# Selected text:
China's Sinovac COVID-19 Vaccine With 50% Efficacy Rate Gets WHO Approval

China's Sinovac COVID-19 vaccine, with an efficacy rate of 50 percent, was approved by the World Health Organization (WHO) on Tuesday for emergency use in adults 18 and older.

Data reviewed by WHO experts showed that two doses of the Sinovac vaccine prevented half of those who received the jabs from getting COVID-19, the Associated Press reported. Sinovac's authorization is the second approval by the WHO for a Chinese vaccine following China' Sinopharm shot approval last month.

"Nevertheless, WHO is not recommending an upper age limit for the vaccine," the WHO said in a statement on Sinovac's authorization. Since fewer older adults participated in the research the agency reviewed, they could not estimate the vaccine's efficacy for those over 60.

WHO added that research on Sinovac's use in other countries "suggest the vaccine is likely to have a protective effect in older persons." In April, Brazilian scientists published a study that showed Sinopharm had an efficacy rate over 50 percent while a study in Chile found the vaccine had an efficacy rate of 67 percent.

For more reporting from the Associated Press, see below.

China's Sinovac COVID-19 Vaccine
A health personnel inoculates a man with the second dose of China's Sinovac coronavirus vaccine at the Holy Redeemer Church in Bangkok on May 30, 2021. The Sinovac vaccine has been approved by the World Health Organization for emergency use in adults 18 and older. Romeo Gacad/AFP via Getty Images

WHO has also licensed vaccines developed by Pfizer-BioNTech, AstraZeneca, Moderna and Johnson & Johnson.

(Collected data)
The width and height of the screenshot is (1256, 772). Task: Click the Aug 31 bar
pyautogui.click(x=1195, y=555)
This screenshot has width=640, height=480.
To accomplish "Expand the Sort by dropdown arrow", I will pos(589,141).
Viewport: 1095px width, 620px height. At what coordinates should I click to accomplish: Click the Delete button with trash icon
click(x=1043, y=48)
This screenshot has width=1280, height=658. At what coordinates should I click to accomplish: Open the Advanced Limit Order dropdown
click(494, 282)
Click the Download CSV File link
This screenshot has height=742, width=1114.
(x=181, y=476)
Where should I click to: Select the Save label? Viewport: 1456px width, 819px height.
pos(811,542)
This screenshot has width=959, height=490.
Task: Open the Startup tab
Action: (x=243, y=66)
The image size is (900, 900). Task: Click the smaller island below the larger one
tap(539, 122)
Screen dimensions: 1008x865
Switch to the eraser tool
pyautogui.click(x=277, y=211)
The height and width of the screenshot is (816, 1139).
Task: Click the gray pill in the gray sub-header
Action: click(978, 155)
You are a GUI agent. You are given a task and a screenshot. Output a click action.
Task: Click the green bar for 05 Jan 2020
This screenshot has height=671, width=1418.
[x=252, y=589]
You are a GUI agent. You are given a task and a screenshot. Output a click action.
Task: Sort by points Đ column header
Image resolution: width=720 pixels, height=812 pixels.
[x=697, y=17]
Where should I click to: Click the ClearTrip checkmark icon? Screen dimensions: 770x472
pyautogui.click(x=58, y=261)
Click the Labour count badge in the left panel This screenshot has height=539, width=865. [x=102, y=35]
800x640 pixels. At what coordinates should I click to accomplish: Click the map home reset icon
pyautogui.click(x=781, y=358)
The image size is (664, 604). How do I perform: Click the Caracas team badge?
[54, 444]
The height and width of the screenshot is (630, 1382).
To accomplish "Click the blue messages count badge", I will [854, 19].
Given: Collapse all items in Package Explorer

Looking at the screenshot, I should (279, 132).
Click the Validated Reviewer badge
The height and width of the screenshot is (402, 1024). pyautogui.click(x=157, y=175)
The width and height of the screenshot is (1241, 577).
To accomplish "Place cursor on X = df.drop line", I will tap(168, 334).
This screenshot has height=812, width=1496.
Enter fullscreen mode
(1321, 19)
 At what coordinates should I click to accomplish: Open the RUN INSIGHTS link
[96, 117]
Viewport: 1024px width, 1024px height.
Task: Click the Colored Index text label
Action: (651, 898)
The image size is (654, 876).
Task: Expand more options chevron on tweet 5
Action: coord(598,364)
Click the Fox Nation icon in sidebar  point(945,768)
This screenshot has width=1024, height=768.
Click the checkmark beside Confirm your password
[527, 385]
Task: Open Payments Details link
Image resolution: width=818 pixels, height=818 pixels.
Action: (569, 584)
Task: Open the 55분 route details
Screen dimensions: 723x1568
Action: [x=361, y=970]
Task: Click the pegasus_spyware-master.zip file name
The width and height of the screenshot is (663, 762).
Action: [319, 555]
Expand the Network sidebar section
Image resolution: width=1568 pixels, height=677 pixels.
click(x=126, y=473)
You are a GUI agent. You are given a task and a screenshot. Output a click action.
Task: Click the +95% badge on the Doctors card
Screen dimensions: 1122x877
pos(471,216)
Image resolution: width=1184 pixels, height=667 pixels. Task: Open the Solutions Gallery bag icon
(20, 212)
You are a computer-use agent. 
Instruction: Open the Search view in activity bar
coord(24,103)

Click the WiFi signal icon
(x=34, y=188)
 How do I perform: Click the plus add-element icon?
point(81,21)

# Problems and tasks:
• A. Name the vaccine developers listed in the last paragraph of the article on the Sinovac vaccine.
• B. Edit the article on the Sinovac vaccine: write out everything from "China's Sinovac COVID-19 vaccine, with" down to "those over 60.", putting "shots" in place of "jabs".
The collected data has nothing to do with the article on the Sinovac vaccine.

# Answer list:
• A. Pfizer-BioNTech, AstraZeneca, Moderna, Johnson & Johnson

• B.
China's Sinovac COVID-19 vaccine, with an efficacy rate of 50 percent, was approved by the World Health Organization (WHO) on Tuesday for emergency use in adults 18 and older.

Data reviewed by WHO experts showed that two doses of the Sinovac vaccine prevented half of those who received the shots from getting COVID-19, the Associated Press reported. Sinovac's authorization is the second approval by the WHO for a Chinese vaccine following China' Sinopharm shot approval last month.

"Nevertheless, WHO is not recommending an upper age limit for the vaccine," the WHO said in a statement on Sinovac's authorization. Since fewer older adults participated in the research the agency reviewed, they could not estimate the vaccine's efficacy for those over 60.